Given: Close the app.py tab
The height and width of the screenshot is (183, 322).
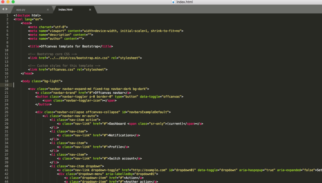Looking at the screenshot, I should [48, 10].
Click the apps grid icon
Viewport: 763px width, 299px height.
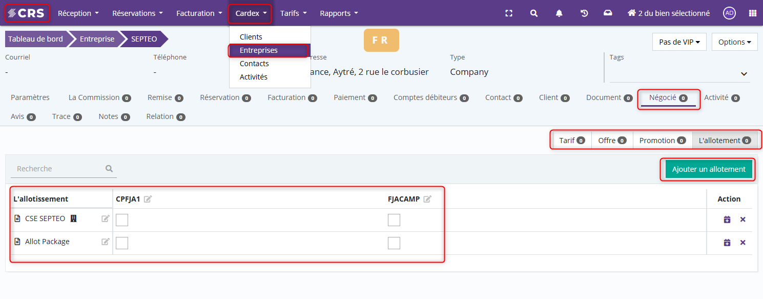click(752, 13)
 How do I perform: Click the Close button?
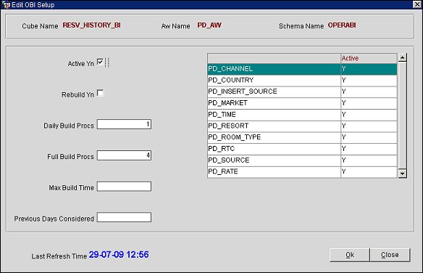390,255
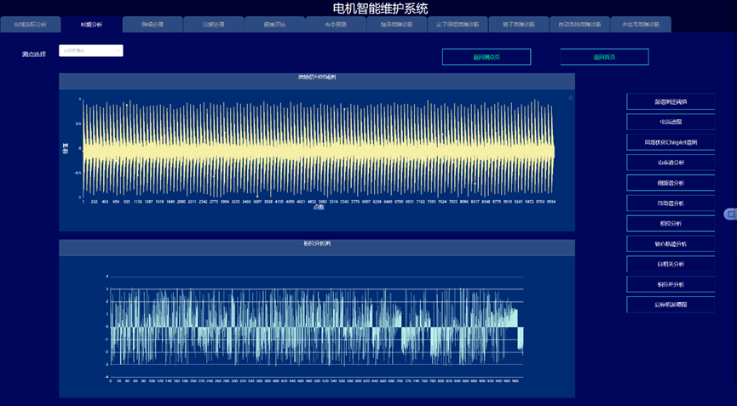Open the 寿命预测 tab
This screenshot has width=737, height=406.
click(x=336, y=25)
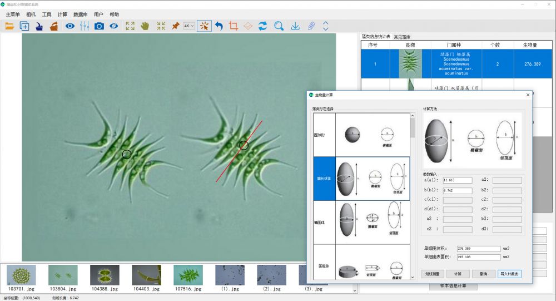
Task: Click the magnifier search icon
Action: (279, 26)
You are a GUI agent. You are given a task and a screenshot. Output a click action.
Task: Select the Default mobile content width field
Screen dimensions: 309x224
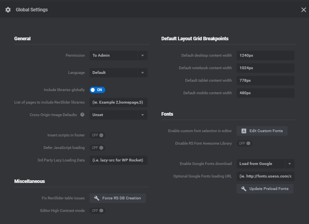point(265,93)
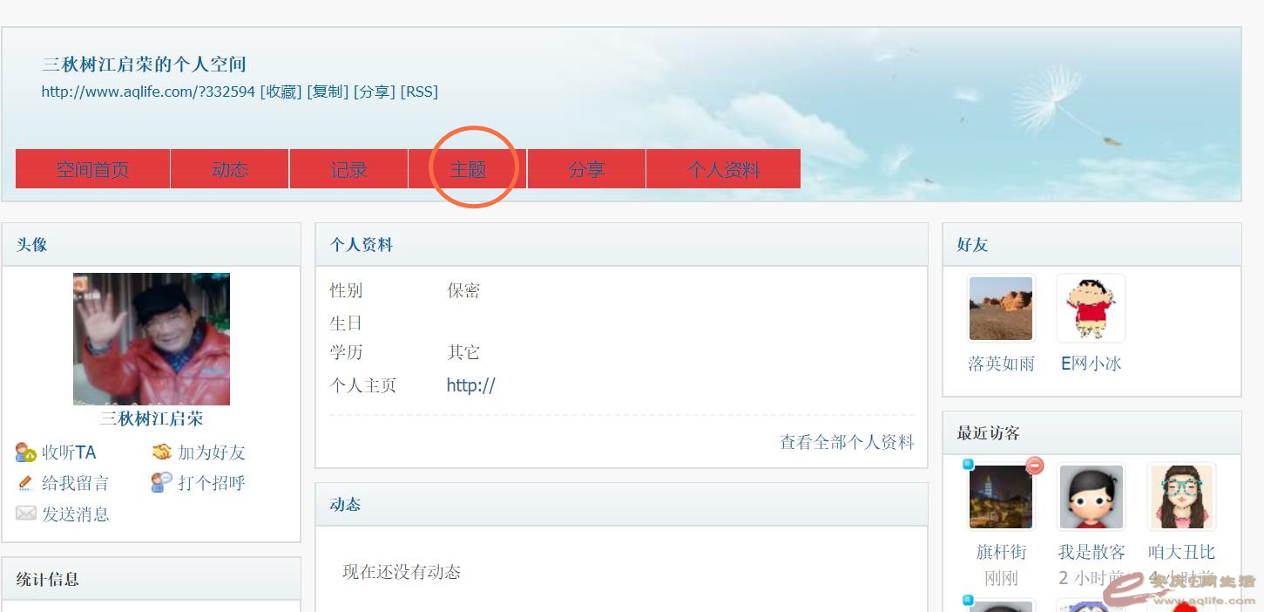Image resolution: width=1264 pixels, height=612 pixels.
Task: Click the 收听TA listen icon
Action: (26, 452)
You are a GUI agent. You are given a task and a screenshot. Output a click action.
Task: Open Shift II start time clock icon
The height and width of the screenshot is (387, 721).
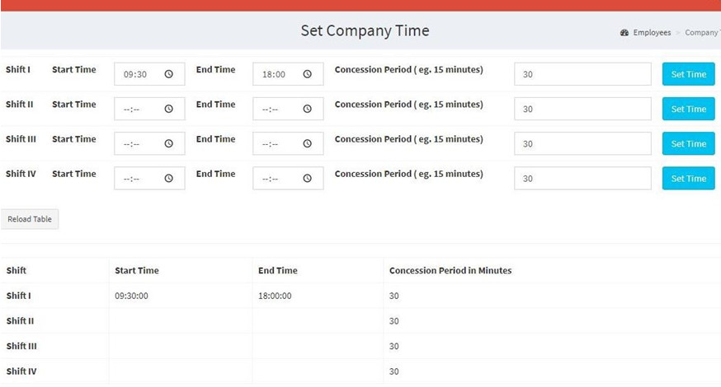(x=169, y=109)
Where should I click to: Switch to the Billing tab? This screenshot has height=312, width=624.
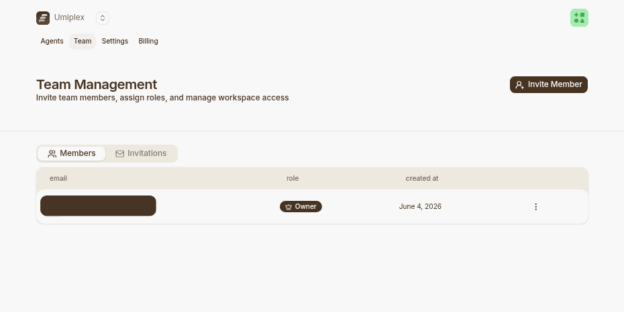148,42
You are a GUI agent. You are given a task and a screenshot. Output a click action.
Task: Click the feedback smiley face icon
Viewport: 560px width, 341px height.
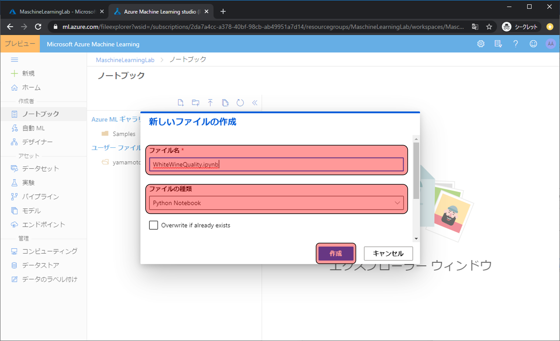[x=533, y=44]
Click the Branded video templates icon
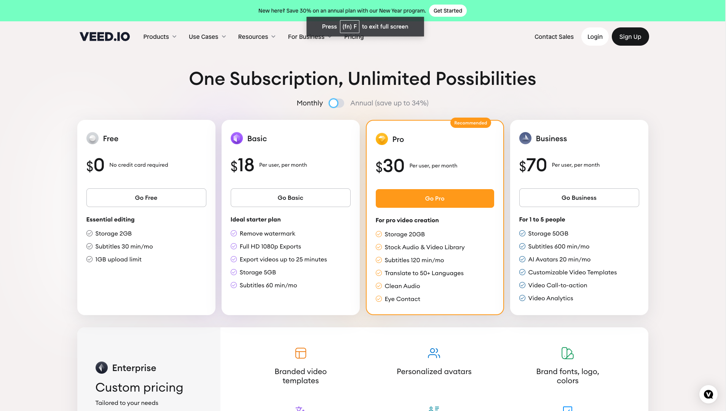726x411 pixels. click(x=301, y=353)
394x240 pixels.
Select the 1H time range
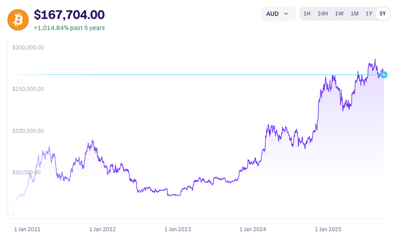pyautogui.click(x=307, y=14)
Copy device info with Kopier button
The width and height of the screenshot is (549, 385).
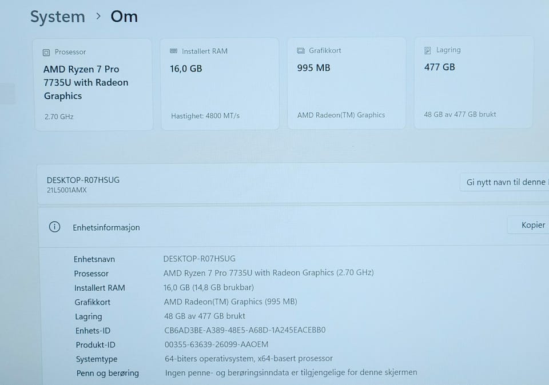(x=530, y=225)
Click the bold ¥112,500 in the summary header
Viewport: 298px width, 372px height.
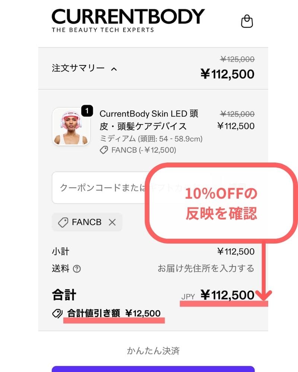[x=227, y=74]
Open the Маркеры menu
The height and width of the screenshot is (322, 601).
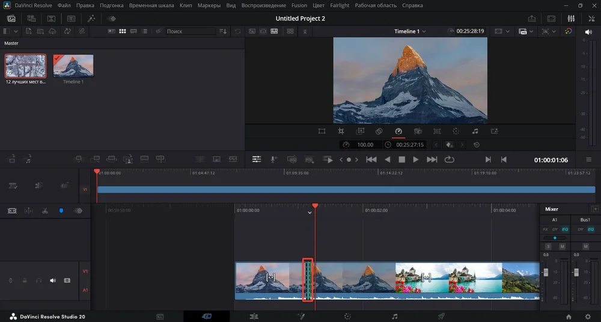210,5
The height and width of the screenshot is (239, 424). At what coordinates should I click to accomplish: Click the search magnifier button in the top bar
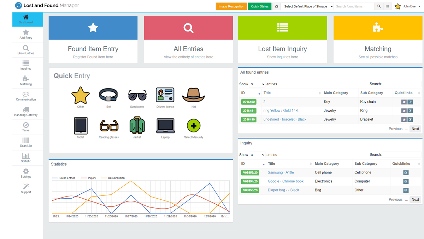(x=379, y=6)
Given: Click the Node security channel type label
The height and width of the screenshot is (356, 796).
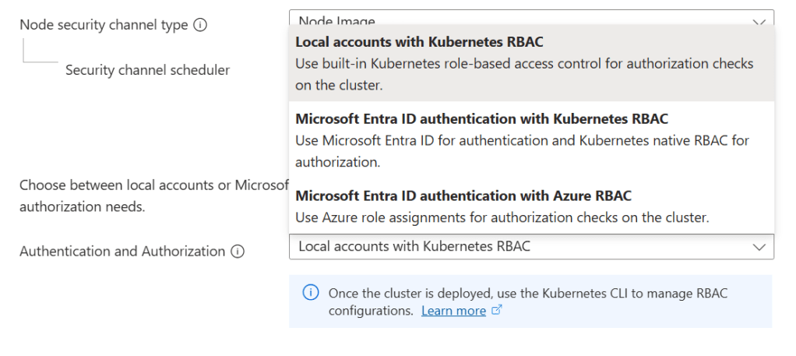Looking at the screenshot, I should click(104, 25).
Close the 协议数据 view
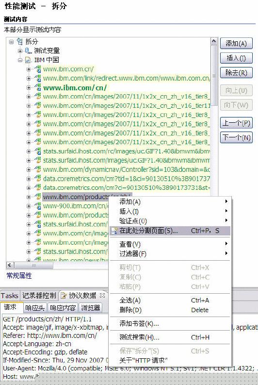This screenshot has height=385, width=258. coord(102,295)
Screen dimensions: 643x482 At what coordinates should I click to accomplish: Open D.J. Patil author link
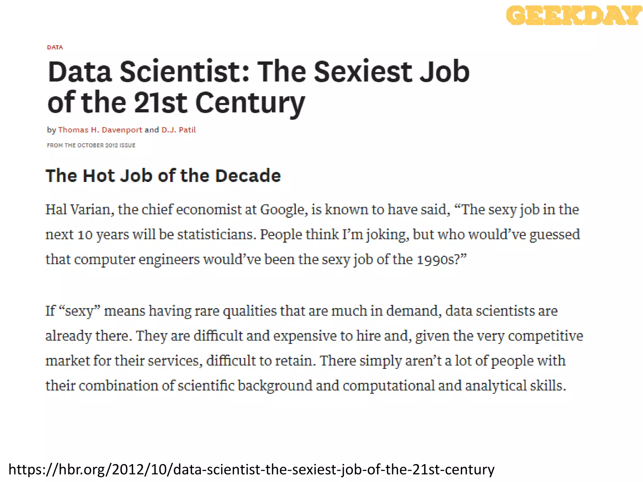[x=178, y=130]
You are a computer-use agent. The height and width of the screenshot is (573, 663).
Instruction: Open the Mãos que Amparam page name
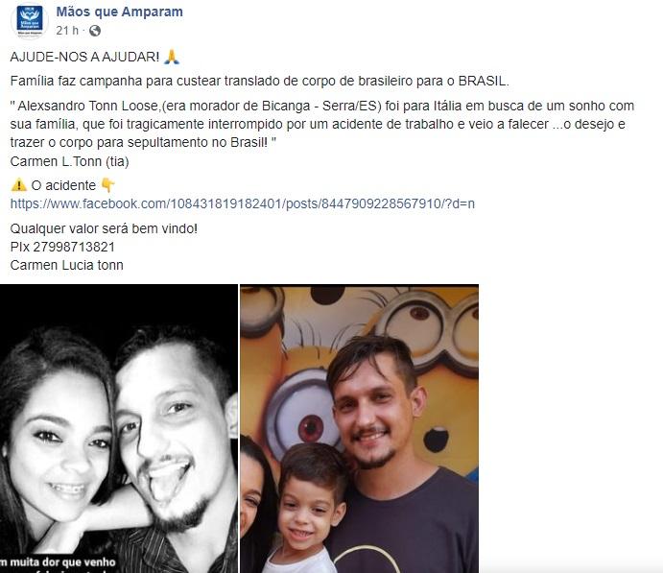point(120,12)
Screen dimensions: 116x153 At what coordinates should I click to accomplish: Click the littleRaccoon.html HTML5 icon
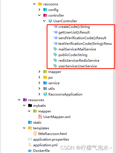(x=35, y=134)
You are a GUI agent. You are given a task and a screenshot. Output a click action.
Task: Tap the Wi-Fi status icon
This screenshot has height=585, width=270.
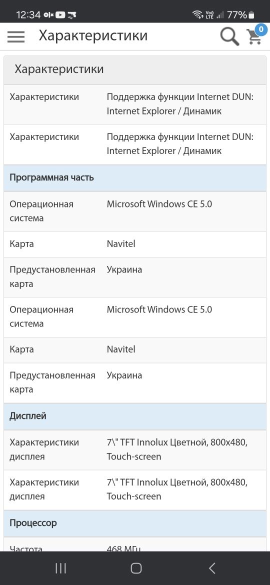tap(198, 15)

* * *

Try it: Copy out every entry exactly as written, but not the pictures.

Solved exercise:
Given: Close the app.py tab
The height and width of the screenshot is (183, 322).
Looking at the screenshot, I should [48, 10].
Click the apps grid icon
Viewport: 763px width, 299px height.
click(752, 13)
 How do I perform: Click the Close button?
390,255
Open the 寿命预测 tab
This screenshot has width=737, height=406.
click(x=336, y=25)
Task: Click the magnifier search icon
Action: (279, 26)
You are a GUI agent. You are given a task and a screenshot. Output a click action.
Task: Select the Default mobile content width field
Screen dimensions: 309x224
point(265,93)
Image resolution: width=1264 pixels, height=612 pixels.
Task: Click the 收听TA listen icon
Action: (26, 452)
You are a GUI agent. You are given a task and a screenshot. Output a click action.
Task: Open Shift II start time clock icon
The height and width of the screenshot is (387, 721).
(x=169, y=109)
Where should I click to: Switch to the Billing tab? This screenshot has height=312, width=624.
148,42
You are a GUI agent. You are given a task and a screenshot. Output a click action.
Task: Click the feedback smiley face icon
Viewport: 560px width, 341px height.
[x=533, y=44]
Click the Branded video templates icon
726x411 pixels. click(x=301, y=353)
394x240 pixels.
Select the 1H time range
pyautogui.click(x=307, y=14)
Copy device info with Kopier button
The width and height of the screenshot is (549, 385).
(x=530, y=225)
Click the bold ¥112,500 in the summary header
Viewport: 298px width, 372px height.
[x=227, y=74]
Open the Маркеры menu
The height and width of the screenshot is (322, 601).
210,5
The height and width of the screenshot is (239, 424). At what coordinates should I click to accomplish: Click the search magnifier button in the top bar
(x=379, y=6)
Given: Click the Node security channel type label
The height and width of the screenshot is (356, 796).
Looking at the screenshot, I should click(104, 25).
Close the 协议数据 view
This screenshot has height=385, width=258. coord(102,295)
Screen dimensions: 643x482 At what coordinates should I click to accomplish: Open D.J. Patil author link
[x=178, y=130]
You are a computer-use agent. The height and width of the screenshot is (573, 663).
Instruction: Open the Mãos que Amparam page name
point(120,12)
Screen dimensions: 116x153 At what coordinates should I click to accomplish: Click the littleRaccoon.html HTML5 icon
(x=35, y=134)
You are a GUI agent. You are given a task and a screenshot. Output a click action.
Task: Tap the Wi-Fi status icon
This screenshot has height=585, width=270.
tap(198, 15)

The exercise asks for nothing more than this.